The task brings to mind a genre of mathematical puzzles about counterfeit coins. In one such puzzle you are given a sack of *N* coins and told that one of them is underweight. Using a scale calibrated in units of a genuine coin’s weight, how many weighings does it take to identify the bogus coin? Putting coins on the scale in batches rather than individually can reduce the worst-case number of weighings from *N* to the logarithm of *N*. For a sack of eight coins, here is a recipe for solving the problem in three weighings: First weigh the set {1,2,3,4}, then {1,2,5,6} and finally {1,3,5,7}. The results of the three trials surely identify the light coin.

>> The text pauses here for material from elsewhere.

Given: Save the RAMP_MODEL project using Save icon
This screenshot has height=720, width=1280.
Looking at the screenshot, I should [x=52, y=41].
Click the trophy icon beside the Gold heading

For example, if the first and second sets are both light but the third set is correct, then coin 2 must be the culprit; if *no* set is light, coin 8 is implicated. (Going from eight weighings to three may not seem all that impressive, but with a million coins the same trick would reduce the number of weighings from 1,000,000 to about 20.)

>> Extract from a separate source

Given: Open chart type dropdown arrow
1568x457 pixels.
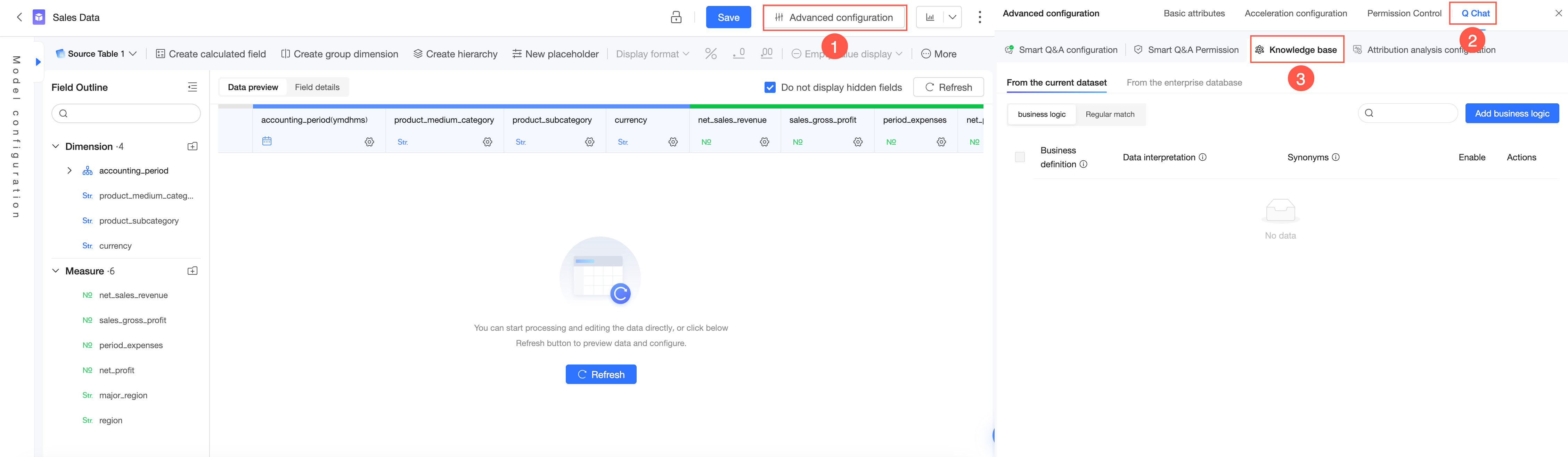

An algorithm based on this kind of reasoning could solve the compressive-sensing problem for the special case of *k*=1. Unfortunately, this success is of no practical importance because signals with a single significant component—such as the pure sine wave mentioned earlier—are vanishingly rare in the real world. But a variation of the method can be made to work for larger *k*.

# X’s and 0’s

A simple version of compressive sensing works something like the coin-puzzle algorithm, “weighing” various subsets of the *N*-element signal vector. But instead of relying on carefully designed, pre-specified subsets, we choose the subsets at random. For each subset we generate a vector of *N* random bits, which take on the values 0 or 1 with equal probability; then an element of the signal vector is included in the subset only if the corresponding random bit is a 1. “Weighing” the subset consists in adding up the values of all the signal elements selected in this way. We then start over with another random bit vector, repeating the process some designated number of times. Call this number *m*. After *m* repetitions, we have *m* subsets and *m* sums, from which we can try to deduce the values of the *N* signal elements.

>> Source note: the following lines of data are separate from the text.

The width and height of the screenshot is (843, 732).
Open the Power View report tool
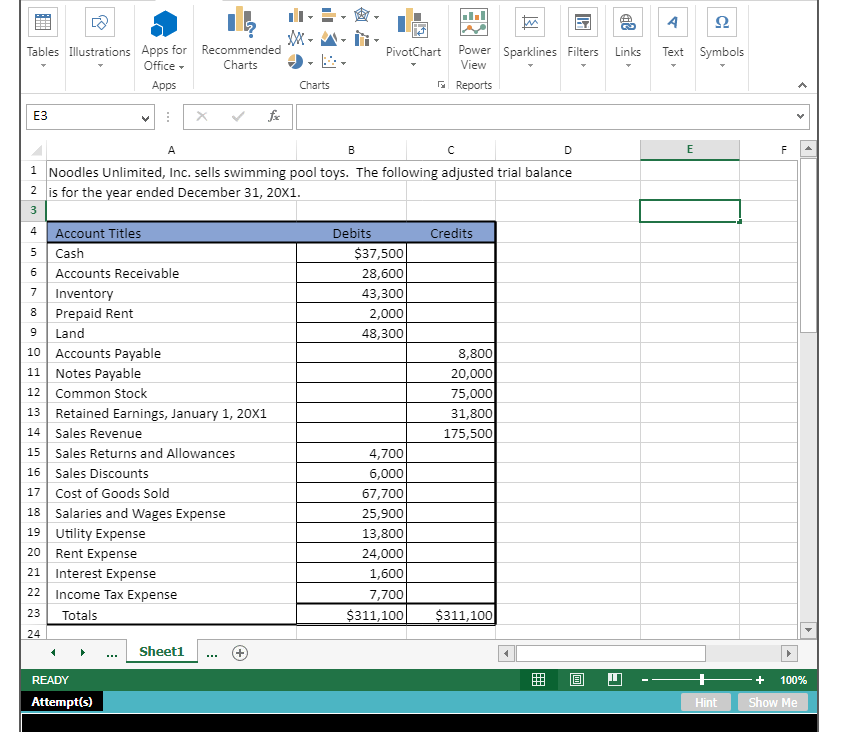click(474, 35)
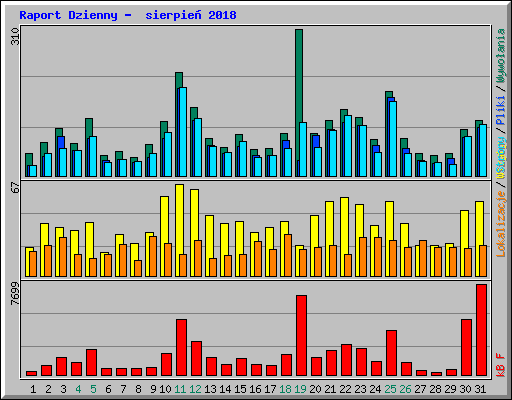Click the red bar for day 19
This screenshot has height=400, width=512.
click(x=301, y=335)
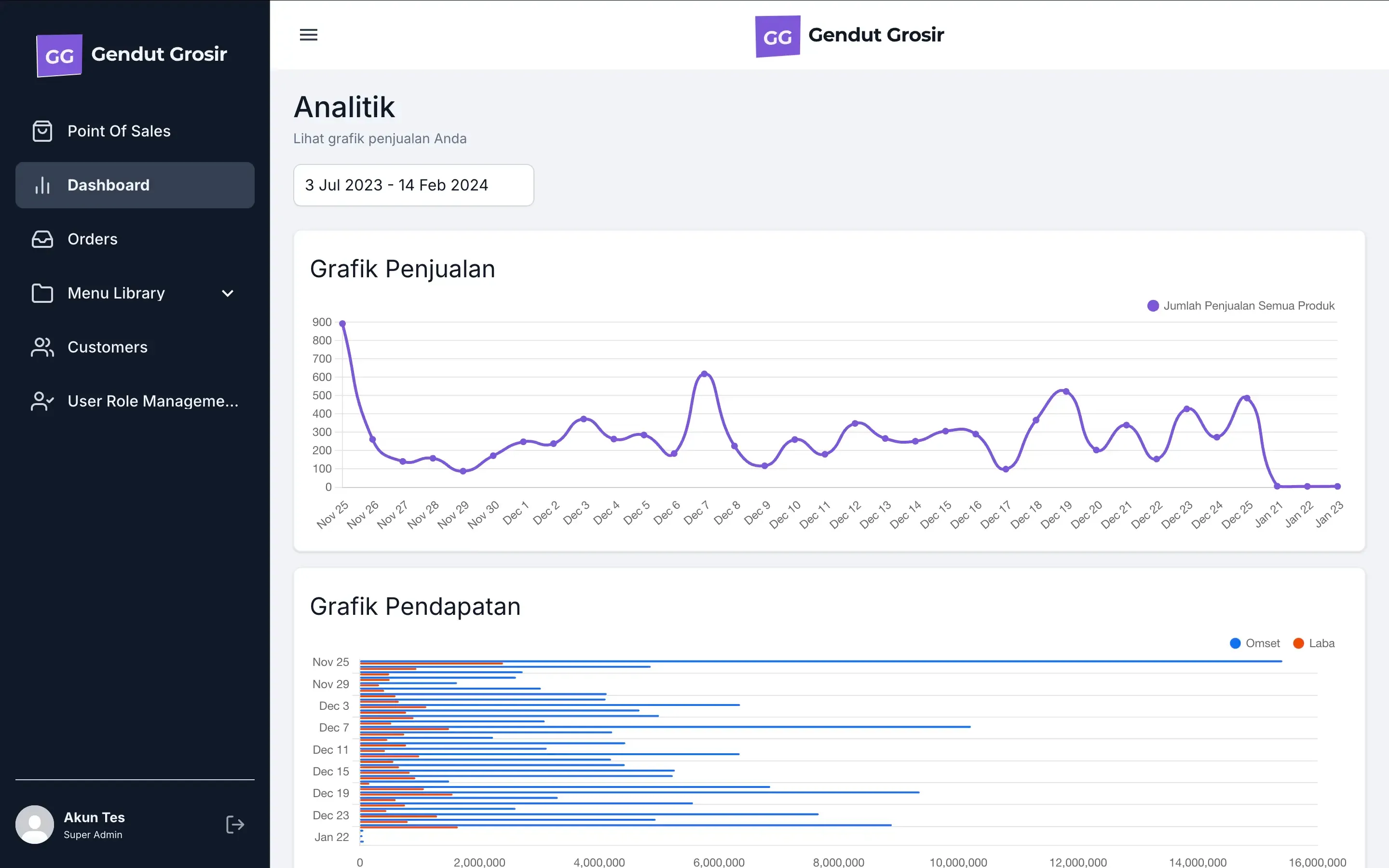
Task: Click the logout icon beside Akun Tes
Action: (235, 825)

There’s a lot going on behind the scenes in this procedure. In the vocabulary of linear algebra, the “weighing” of a random subset would be described as calculating the inner product of the signal vector and a random bit vector. (An inner product multiplies the corresponding elements and takes the sum.) On a larger scale, the entire series of *m* weighings amounts to multiplying the signal vector by an *m* × *N* matrix of 1’s and 0’s, yielding a vector of *m* sums as the result. Finally, the process can also be described as a system of linear equations. A typical equation might look like this:

0x_{1}+ 1x_{2}+ 1x_{3}+ ... + 0x=_{N}S.

The variables *x*_{1} through *x _{N}* are the

*N*elements of the signal vector, and the 0 and 1 coefficients are the elements of a random bit vector;

*S*is the sum of this particular subset. A solution to such a system of equations assigns values to all the

*x*’s—which is exactly what we’re seeking.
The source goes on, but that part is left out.